Actually rust-punkt is without a maintainer as of now.
Summary:
- We are using rust-punkt: https://github.com/Common-Voice/cv-sentence-extractor/blob/master/src/extractor.rs#L6
- We do not do any additional training for it
- rust-punkt is unmaintained - and does not work well with languages we do want to support
- Python's NLTK Punkt implementation works better than rust-punkt (thanks to @Scarfmonster for testing this) - ferristseng/rust-punkt#16
Here are my thoughts:
- We should use something that works for as many different languages as possible, as we have quite a lot of different languages we can leverage bigger data sets for
- Preferably there would be a rust implementation that works for us - however I couldn't find anything that might work for us yet
- Using NLTK might be an option - though I'm not sure yet how we could best integrate that so we do not end up with "just another script that needs to be run separately" while also making sure that it can be used for different sources
The rust-punkt page says "The Punkt algorithm allows you to derive all the necessary data to perform sentence tokenization from the document itself." Is there a way we can use this for the languages that don't have already compiled data from NLTK?
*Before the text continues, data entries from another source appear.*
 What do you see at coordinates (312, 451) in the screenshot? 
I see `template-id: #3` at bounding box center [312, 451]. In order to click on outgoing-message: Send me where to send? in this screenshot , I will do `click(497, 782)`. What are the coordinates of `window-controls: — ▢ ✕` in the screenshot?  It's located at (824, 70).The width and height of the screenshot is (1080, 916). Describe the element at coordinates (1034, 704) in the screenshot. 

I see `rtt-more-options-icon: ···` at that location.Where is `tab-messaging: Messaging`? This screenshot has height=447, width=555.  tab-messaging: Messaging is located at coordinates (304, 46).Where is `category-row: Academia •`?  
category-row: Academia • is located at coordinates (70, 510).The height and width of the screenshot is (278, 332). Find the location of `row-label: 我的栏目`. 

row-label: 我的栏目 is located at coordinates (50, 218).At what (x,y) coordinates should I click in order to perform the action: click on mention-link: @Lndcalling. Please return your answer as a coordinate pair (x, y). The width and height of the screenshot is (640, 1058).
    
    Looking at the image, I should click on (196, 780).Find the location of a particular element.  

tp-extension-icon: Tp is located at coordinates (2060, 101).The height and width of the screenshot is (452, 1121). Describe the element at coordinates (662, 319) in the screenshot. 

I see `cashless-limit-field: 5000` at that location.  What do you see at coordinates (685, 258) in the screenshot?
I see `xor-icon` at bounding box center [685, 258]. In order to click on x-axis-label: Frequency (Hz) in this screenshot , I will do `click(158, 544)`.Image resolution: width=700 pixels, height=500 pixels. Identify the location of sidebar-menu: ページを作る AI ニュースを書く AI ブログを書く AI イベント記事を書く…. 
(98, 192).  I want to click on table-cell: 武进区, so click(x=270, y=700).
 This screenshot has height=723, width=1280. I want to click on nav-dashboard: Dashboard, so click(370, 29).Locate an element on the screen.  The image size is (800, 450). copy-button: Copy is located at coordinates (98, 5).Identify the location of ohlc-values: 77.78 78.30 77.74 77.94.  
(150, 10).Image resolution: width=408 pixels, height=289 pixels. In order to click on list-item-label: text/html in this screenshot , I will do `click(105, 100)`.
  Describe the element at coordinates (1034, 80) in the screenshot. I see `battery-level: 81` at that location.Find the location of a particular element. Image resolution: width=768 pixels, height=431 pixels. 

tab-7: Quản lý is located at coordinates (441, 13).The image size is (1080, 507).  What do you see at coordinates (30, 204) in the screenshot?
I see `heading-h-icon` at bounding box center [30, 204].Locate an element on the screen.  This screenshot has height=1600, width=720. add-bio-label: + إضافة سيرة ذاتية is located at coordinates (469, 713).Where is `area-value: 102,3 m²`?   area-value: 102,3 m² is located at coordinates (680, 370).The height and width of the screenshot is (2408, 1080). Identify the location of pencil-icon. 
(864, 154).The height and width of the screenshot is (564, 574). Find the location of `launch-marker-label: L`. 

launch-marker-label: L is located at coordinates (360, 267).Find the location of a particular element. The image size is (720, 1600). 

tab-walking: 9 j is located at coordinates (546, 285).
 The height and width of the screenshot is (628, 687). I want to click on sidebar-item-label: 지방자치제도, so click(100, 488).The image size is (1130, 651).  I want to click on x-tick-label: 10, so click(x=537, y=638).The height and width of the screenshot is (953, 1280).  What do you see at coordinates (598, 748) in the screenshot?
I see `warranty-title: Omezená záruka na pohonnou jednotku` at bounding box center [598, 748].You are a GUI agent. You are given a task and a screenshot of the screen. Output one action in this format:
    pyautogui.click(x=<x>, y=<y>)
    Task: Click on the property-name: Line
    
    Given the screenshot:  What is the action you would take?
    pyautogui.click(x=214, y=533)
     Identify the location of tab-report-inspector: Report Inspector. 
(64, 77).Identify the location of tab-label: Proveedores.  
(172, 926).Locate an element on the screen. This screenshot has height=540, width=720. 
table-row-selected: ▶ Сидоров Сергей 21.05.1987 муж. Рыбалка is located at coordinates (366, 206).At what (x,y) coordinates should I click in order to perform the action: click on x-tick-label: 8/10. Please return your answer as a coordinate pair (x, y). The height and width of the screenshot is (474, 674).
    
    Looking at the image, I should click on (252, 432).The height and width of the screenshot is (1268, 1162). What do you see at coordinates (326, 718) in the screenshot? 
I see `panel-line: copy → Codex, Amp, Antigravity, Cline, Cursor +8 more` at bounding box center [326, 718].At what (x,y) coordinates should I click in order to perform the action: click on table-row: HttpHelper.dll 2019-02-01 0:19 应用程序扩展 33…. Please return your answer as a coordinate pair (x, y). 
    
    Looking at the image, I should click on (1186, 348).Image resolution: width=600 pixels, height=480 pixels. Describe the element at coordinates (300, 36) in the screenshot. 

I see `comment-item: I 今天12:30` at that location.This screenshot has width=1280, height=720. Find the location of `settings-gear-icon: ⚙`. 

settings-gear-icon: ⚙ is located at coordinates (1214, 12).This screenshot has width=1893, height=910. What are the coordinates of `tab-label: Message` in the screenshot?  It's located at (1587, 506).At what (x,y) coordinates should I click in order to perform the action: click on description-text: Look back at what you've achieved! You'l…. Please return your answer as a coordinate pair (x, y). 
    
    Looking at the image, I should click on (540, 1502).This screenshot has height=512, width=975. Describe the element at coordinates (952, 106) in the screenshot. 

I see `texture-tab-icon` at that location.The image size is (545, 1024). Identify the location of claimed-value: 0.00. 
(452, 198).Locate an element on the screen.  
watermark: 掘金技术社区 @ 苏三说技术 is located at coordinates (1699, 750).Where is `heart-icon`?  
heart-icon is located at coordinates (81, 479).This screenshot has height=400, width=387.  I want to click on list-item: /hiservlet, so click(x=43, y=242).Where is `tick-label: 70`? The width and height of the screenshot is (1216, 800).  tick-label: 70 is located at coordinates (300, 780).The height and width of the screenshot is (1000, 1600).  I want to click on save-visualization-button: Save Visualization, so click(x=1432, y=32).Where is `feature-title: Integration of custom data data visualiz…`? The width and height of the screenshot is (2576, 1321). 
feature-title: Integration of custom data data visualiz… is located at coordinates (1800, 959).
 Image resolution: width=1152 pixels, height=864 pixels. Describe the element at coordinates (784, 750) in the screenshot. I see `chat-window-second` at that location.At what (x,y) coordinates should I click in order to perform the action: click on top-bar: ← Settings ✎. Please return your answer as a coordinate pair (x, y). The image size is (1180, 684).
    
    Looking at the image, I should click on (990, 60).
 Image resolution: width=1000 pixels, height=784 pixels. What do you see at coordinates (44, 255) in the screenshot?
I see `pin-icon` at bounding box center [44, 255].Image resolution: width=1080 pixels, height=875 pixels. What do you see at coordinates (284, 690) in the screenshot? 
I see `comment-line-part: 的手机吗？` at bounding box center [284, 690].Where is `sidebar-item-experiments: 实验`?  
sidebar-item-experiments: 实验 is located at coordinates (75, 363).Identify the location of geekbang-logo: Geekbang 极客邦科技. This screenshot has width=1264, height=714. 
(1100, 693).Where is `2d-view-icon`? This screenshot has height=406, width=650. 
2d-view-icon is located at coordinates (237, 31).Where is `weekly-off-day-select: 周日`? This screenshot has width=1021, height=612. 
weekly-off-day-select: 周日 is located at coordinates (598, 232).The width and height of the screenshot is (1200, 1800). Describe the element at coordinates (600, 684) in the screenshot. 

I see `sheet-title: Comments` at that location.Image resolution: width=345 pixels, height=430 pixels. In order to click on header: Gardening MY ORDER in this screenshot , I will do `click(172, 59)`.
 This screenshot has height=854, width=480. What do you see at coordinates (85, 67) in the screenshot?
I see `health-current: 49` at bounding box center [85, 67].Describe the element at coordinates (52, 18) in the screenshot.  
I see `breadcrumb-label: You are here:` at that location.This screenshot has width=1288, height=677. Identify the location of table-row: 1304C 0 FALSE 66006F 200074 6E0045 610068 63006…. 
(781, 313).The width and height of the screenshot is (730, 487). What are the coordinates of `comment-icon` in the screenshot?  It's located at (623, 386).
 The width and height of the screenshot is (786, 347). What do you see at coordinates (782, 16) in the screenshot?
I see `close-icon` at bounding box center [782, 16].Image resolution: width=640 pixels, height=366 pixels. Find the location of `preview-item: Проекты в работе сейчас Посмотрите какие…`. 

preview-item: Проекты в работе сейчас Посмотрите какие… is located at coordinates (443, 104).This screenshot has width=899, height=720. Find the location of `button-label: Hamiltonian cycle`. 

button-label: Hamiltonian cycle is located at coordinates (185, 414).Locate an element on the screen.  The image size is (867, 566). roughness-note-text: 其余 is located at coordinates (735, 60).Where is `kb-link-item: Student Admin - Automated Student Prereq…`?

Well, given @Scarfmonster's comment above it doesn't sound like we can use the precompiled models from NLTK. Or did I misunderstand that comment? And for training rust-punkt, we might need to create the models depending on the source. If we train it on Wikipedia data, that might or might not work for other sources. So worst case we might need to integrate the training itself into the extraction amd always use the given source for it.
I certainly won't have time to look into this in the next 3 weeks.
Hi, I just came across this issue searching for a fast sentence boundary detection library in Rust for nlprule. For your use case here nnsplit might work but it has some speed issues when using from Rust (~6ms for 40 chars on my i5 8600k) but the splits should have a high quality.
An SRX parser or working Punkt implementation in Rust would be great. I might take a look at writing one in the near future (bminixhofer/nlprule#15).
I don't think that in the end there will be any sentence splitter that works well for any given language.
Probably in the configuration file we should allow each language to pick their preferred splitter.
--
For Thai sentence splitters, we have few:
- thai-segmenter https://github.com/Querela/thai-segmenter - trained on ORCHID corpus (formal/scientific document), features including POS
- CRFcut https://pythainlp.github.io/docs/2.3/api/tokenize.html#module-pythainlp.tokenize.crfcut - trained on TED Talk subtitles, so the output could be more like a clause, not a sentence (but that's very debatable in Thai linguistic circle anyway if the language has a construct that is really a "sentence" like in some other languages)
Should have linked https://discourse.mozilla.org/t/future-of-the-sentence-extractor-your-input-is-required/78139 here as well.
Thanks everyone for the input here. I've added the possibility to use Python-based segmenters instead of rust-punkt
in #150. You can find more information about it here: https://github.com/common-voice/cv-sentence-extractor#using-a-different-segmenter-to-split-sentences. Note that this is experimental for now, but would solve quite a few issues. I'll close this issue here, and we can file more issues if further adjustments are needed.